Text for analysis:
--------------------------------------------------
Personal information
- Nickname: Turbo
- Born: 11 December 2000 (age 25) Adelaide, South Australia
- Original teams: Christies Beach (AdelFL) South Adelaide (SANFLW)
- Draft: No. 8, 2018 AFL Women's draft
- Debut: Round 6, 2019, Adelaide vs. Greater Western Sydney, at Peter Motley Oval
- Height: 164 cm (5 ft 5 in)
- Position: Midfielder

Club information
- Current club: Fremantle

Playing career^{1}
- Years: Club / Games (Goals)
- 2019–2022 (S6): Adelaide / 21 (2)
- 2022 (S7)–2023 (S8): Fremantle / 09 (1)
- Total:  / 30 (3)
- ^{1} Playing statistics correct to the end of the 2023 season.

Career highlights
- AFL Women's premiership player: 2022 (S6); AdelFL Division 2 premiership player (Christies Beach): 2017; 2× SANFLW premiership player (South Adelaide): 2018, 2019; SANFLW Breakthrough Player Award: 2018; South Adelaide best and fairest: 2018; SANFLW Best and Fairest: 2024;

= Nikki Nield =

Australian rules footballer (born 2000)

Nikki Nield ( Gore, born 11 December 2000) is a former Australian rules footballer who played for both Adelaide and Fremantle in the AFL Women's (AFLW) competition. Nield made 30 appearances in the AFLW, before returning to state league football.

==State football==
Nield played Australian rules football since the age of 11, first at McLaren and then joined Christies Beach She captained Christies Beach under-14 boys' team in 2014 and in 2016 joined their senior South Australian Women's Football League (SAWFL) side, helping them claim the Adelaide Footy League Division 2 premiership in 2017. In 2018, Nield joined SANFL Women's League (SANFLW) club South Adelaide. She had a very successful first season, averaging 19.5 disposals over eight games, as well as collecting 21 disposals and laying eight tackles in the Grand Final victory over Norwood. In round 4, after collecting 20 disposals, she was nominated for the Breakthrough Player Award, winning the award at the end of the season. Furthermore, she was selected for the 2018 SANFLW Team of the Year and won South Adelaide's best and fairest award. Nield represented South Australia at the 2018 AFL Women's Under 18 Championships and was selected for the initial squad of the All-Australian team. In 2019, Gore averaged 18 disposals over seven games, laying 48 tackles during the SANFLW season, helping South Adelaide claim back-to-back premierships. Gore also played two games for NT Thunder during the 2018 VFL Women's (VFLW) season.
--------------------------------------------------
Dataset extract:
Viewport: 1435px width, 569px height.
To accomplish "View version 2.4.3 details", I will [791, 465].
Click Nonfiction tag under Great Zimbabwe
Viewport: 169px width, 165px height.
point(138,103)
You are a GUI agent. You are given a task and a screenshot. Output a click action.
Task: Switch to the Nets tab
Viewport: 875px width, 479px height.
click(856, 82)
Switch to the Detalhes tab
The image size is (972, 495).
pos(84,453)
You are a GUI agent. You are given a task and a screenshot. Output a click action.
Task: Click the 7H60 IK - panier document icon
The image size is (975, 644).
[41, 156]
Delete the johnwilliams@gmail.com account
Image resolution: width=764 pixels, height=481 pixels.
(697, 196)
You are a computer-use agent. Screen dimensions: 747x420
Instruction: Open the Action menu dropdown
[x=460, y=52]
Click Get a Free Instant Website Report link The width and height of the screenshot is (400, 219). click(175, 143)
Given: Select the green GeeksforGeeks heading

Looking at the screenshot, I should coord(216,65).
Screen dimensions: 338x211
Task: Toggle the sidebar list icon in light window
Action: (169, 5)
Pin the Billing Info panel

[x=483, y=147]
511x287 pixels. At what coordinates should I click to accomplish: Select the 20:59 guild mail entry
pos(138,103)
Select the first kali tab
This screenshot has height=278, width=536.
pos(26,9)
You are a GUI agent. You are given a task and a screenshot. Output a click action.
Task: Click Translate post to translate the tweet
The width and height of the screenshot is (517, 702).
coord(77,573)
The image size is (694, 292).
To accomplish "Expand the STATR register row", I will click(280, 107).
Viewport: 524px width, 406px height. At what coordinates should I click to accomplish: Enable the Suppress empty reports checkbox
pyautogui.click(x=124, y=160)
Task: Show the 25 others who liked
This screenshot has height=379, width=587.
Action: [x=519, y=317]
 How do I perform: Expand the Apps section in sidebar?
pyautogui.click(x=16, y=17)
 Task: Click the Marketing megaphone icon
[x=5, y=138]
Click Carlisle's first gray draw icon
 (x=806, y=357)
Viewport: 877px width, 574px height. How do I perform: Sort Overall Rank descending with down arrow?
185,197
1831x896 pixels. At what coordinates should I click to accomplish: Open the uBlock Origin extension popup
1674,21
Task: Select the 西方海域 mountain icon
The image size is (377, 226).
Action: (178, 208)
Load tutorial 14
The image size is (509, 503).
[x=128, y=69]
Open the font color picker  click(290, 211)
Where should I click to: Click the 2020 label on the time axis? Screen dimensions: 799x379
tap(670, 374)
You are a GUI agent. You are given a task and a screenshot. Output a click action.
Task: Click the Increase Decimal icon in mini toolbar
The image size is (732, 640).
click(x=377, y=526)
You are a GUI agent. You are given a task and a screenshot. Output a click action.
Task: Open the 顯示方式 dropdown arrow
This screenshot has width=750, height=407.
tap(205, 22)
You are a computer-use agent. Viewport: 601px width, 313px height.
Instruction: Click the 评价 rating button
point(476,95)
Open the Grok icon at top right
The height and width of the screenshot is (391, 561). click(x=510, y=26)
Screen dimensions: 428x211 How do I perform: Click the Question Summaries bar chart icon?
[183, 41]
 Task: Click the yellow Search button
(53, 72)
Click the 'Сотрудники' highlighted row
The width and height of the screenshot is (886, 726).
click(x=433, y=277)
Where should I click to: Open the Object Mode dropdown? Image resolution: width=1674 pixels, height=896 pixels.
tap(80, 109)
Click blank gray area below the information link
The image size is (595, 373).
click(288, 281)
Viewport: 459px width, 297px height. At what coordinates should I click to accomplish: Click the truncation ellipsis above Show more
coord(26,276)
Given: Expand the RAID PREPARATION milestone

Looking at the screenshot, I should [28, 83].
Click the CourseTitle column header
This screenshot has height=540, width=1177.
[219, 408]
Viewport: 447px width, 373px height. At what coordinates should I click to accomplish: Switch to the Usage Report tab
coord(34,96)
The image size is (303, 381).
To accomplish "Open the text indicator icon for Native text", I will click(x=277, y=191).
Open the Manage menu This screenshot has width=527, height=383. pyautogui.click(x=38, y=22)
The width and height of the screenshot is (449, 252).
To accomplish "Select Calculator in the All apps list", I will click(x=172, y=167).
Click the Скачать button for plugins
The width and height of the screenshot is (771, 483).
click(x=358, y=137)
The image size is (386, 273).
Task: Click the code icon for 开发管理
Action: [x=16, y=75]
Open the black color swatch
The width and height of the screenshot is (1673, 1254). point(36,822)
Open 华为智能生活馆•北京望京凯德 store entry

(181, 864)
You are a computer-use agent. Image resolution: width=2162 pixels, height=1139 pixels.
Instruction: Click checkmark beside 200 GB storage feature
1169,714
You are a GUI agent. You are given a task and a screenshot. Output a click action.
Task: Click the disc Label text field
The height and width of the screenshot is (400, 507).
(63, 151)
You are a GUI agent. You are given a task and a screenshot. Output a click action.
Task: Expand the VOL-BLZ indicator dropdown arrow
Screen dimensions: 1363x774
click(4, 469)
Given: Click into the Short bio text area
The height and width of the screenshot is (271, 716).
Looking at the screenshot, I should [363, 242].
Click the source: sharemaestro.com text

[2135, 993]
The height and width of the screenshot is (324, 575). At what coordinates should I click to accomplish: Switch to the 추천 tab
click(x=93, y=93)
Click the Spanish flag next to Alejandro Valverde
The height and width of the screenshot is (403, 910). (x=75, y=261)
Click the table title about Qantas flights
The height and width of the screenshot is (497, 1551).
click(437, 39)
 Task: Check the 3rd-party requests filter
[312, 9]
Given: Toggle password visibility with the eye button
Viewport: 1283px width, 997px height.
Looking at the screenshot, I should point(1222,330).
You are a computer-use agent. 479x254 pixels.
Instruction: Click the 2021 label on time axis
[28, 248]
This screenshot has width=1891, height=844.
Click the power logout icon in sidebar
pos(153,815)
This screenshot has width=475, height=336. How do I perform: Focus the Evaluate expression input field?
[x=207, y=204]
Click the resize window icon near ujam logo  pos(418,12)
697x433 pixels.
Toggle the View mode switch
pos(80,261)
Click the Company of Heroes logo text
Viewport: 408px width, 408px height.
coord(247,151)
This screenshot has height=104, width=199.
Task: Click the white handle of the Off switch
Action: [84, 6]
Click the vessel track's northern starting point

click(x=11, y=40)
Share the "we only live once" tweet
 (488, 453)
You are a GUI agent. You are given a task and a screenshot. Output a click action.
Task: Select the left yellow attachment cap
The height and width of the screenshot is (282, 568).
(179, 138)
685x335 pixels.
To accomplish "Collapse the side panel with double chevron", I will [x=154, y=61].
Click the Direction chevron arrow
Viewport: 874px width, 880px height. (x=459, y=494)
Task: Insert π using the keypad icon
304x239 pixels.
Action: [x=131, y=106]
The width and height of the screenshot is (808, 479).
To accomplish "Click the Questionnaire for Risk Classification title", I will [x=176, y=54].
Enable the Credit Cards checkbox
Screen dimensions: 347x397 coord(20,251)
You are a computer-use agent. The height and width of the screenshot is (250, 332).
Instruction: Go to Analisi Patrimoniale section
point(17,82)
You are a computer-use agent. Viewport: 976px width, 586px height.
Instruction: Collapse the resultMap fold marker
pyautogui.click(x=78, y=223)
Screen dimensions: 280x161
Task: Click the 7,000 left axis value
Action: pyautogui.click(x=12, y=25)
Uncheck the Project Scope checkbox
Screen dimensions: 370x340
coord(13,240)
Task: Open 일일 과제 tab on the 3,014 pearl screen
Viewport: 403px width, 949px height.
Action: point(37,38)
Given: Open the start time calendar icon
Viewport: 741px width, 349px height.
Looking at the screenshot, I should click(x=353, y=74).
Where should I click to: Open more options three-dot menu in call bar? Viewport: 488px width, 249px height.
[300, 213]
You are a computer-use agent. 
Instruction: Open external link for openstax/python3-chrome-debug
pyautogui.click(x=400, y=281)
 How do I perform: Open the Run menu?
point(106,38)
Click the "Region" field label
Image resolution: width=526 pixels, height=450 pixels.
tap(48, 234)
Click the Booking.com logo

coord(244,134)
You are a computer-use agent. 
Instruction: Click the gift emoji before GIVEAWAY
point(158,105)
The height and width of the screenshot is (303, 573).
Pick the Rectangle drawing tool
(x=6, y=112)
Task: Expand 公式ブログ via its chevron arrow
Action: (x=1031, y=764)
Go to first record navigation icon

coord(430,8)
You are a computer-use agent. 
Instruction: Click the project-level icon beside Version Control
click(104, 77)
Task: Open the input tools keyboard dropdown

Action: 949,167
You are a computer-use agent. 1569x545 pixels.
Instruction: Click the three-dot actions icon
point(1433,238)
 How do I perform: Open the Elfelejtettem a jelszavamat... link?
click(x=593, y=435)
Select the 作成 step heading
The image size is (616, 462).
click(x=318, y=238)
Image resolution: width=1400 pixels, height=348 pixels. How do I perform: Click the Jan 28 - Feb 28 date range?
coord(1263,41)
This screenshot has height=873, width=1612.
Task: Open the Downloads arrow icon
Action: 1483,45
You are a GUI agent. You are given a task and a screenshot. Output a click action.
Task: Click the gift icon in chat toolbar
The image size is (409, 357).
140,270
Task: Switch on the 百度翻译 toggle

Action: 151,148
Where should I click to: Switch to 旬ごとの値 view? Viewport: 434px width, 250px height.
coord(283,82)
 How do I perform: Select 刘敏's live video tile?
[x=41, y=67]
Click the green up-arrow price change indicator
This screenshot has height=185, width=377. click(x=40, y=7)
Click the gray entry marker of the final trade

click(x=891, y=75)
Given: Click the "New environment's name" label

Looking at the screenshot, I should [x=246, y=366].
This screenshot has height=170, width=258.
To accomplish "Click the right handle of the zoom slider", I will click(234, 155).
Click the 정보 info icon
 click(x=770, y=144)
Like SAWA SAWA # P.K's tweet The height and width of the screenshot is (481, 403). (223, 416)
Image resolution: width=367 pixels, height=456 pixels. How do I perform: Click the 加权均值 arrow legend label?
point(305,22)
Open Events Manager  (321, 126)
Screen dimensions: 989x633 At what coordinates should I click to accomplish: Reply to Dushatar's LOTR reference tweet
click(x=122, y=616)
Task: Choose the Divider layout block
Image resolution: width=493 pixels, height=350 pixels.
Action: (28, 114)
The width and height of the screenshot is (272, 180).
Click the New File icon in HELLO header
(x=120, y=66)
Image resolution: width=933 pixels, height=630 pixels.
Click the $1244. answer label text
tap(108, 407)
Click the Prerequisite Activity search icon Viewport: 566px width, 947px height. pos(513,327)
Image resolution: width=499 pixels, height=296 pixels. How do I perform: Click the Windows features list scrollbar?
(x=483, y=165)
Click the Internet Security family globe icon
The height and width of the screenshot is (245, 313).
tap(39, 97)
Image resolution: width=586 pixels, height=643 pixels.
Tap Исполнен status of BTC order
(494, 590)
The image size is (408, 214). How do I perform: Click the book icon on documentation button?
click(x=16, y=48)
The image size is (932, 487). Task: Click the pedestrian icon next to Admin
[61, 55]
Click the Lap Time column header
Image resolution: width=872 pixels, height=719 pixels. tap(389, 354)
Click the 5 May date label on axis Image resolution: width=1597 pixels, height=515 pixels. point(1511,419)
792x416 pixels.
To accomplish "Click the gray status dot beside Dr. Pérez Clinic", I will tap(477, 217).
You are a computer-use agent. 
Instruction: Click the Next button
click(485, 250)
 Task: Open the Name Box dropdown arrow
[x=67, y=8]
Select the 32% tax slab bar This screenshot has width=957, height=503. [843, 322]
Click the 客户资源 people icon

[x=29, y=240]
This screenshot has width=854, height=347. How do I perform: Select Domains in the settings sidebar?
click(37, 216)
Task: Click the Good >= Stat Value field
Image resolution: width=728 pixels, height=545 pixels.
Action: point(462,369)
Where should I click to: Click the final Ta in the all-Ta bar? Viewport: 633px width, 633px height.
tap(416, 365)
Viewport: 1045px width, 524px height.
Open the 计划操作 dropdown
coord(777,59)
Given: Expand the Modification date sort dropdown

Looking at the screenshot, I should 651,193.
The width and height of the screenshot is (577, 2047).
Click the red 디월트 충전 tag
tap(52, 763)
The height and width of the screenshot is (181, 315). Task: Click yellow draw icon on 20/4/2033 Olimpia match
--------------------------------------------------
Required work:
- 1) From the Nikki Nield profile, reproduce the passage from "Club information" up to and including "the 2023 season.".
- 2) Answer these questions using the Nikki Nield profile:
(a) At what pick number was Nield selected in the 2018 AFL Women's draft?
(b) Which SANFLW club did Nield join in 2018?
(c) How many disposals did Nield average over eight games in her first SANFLW season?
The entries are not needed for this work.

Answers for this exercise:
- 1)
Club information
- Current club: Fremantle

Playing career^{1}
- Years: Club / Games (Goals)
- 2019–2022 (S6): Adelaide / 21 (2)
- 2022 (S7)–2023 (S8): Fremantle / 09 (1)
- Total:  / 30 (3)
- ^{1} Playing statistics correct to the end of the 2023 season.

- 2)
(a) No. 8
(b) South Adelaide
(c) 19.5